### Exercise materials:

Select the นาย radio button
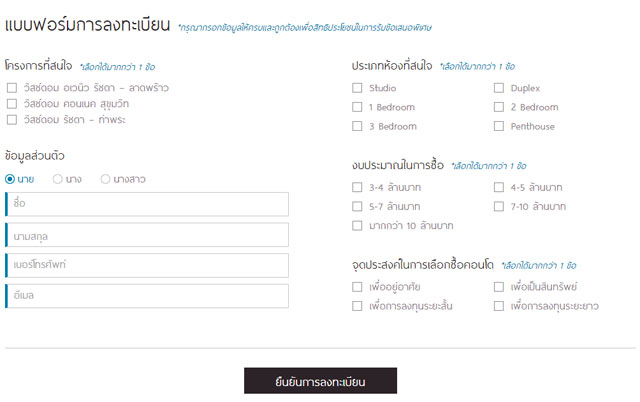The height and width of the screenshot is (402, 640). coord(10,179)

---

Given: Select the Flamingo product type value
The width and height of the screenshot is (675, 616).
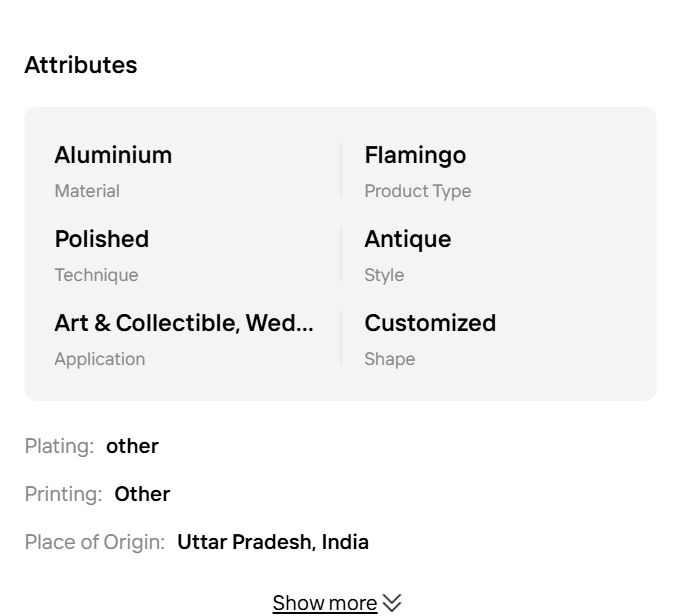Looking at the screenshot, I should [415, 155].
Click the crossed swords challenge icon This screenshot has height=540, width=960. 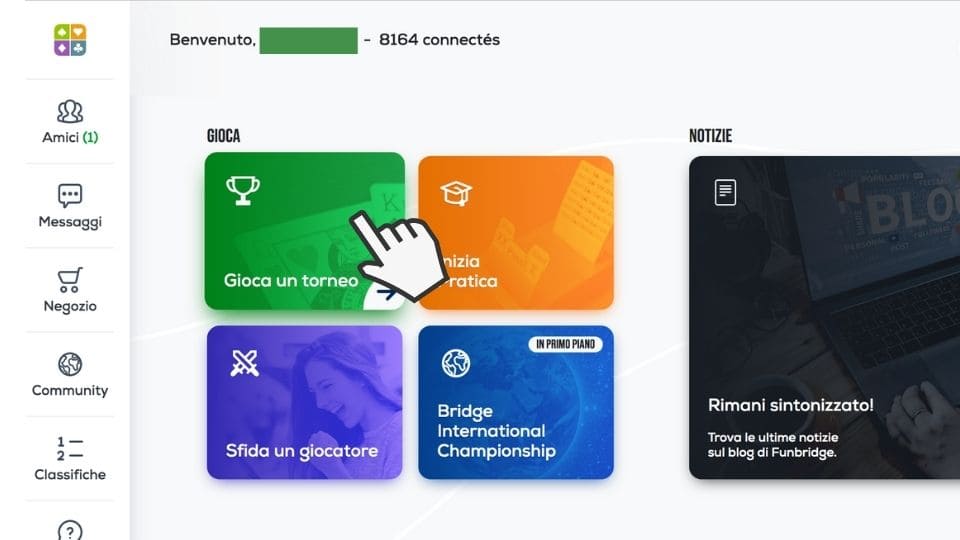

### Instructions to follow:
Recast the stretch from the line containing "Given: Select the Flamingo product type value" through the line containing "Click the crossed" as a Markdown table with the columns Row and Line, skipping any blank lines. Leave the pictures out of your answer.

### Right answer:
| Row | Line |
|---|---|
| 1 | Given: Select the Flamingo product type value |
| 2 | The width and height of the screenshot is (675, 616). |
| 3 | Looking at the screenshot, I should [415, 155]. |
| 4 | Click the crossed swords challenge icon This screenshot has height=540, width=960.  |